Nearly two years has passed since I last blogged. Apparently the bug didn't bite after all. Being the father of five daughters, "free time" doesn't get spent like it used to. There's homework, kitchen to clean, gluten-free bread to bake(twice per week), laundry to do; you know, family stuff. Being a good dad is an important job, and it isn't easy. In fact, it is exhausting; oh the drama. The only thing tougher is being a mom.

I wouldn't be where I am today without my wife. Her love and support over the years has been a godsend, and she's put up with my exiling myself in front of the computer quite a bit over the years. But it was a project I worked on at the Fed that really burned me out; around 13 - 70 to 80 hour weeks, working through Memorial Day weekend, and Father's Day at the Lake, that changed my level of commitment from "the job" back to what was more important, "the family." I wasn't the same after that project and it took a year and a half for me to get my inspiration for coding back. I was in more of a support mode, where you code here and there, fix stuff, maybe write up a proof-of-concept. I wasn't without a mission, as I immersed myself in workflow, studying agile methodologies, learning how to install, configure, and wield the Atlassian tools (Jira, Confluence, etc.)

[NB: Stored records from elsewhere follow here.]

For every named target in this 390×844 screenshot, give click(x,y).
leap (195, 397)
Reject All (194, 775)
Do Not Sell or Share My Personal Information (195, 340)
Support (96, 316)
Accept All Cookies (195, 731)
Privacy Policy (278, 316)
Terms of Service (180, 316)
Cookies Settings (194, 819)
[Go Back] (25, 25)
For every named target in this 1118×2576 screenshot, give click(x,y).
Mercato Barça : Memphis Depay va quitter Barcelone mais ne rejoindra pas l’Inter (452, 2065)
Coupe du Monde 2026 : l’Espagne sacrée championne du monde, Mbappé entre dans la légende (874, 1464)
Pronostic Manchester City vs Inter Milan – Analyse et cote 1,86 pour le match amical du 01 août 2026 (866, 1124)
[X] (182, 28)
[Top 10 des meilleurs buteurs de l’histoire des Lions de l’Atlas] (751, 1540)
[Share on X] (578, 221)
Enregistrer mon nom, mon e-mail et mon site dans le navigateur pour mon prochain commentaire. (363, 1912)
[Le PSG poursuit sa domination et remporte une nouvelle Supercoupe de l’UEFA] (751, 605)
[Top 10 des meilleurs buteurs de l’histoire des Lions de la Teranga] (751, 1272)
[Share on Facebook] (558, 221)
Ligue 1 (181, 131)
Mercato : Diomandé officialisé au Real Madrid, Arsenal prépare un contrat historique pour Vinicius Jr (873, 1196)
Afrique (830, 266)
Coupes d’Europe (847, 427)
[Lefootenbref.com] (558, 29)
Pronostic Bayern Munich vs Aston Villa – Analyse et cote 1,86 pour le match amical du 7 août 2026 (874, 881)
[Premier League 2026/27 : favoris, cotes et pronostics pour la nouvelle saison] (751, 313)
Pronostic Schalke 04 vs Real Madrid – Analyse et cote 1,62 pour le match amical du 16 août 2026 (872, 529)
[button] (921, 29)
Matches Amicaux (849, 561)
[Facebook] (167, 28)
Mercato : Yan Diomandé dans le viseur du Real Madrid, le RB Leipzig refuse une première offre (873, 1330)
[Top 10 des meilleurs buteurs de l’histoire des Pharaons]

I take it on faith when I read the stories of the well known web companies like Facebook, Twitter, Foursquare, etc. when they explain how they utilize agile automated workflows - it sounds really nice. I'm a nut about efficiency, and not wasting other people's time; I strive to be Lean. Only recently have I learned, however, that actually applying Lean Kanban across an organization requires a cultural shift that can only happen if it comes from the CEO or highest ranking officer of the division/department as a directive for change. Anything less than that, and people will return to the habits, and the comfort of the familiar; which isn't typically close to being agile. Still we used Scrum at the Fed, on a very small scale - a team of 3 - and it made a difference that was inspirational to us. It was better than anything I'd ever used before, including project tracking via Excel or MS Project. And the planning poker worked very well, producing estimates that were among the most accurate I'd ever seen. But with that said, Lean Kanban had even more appeal to me, and is without question the way to do software development now.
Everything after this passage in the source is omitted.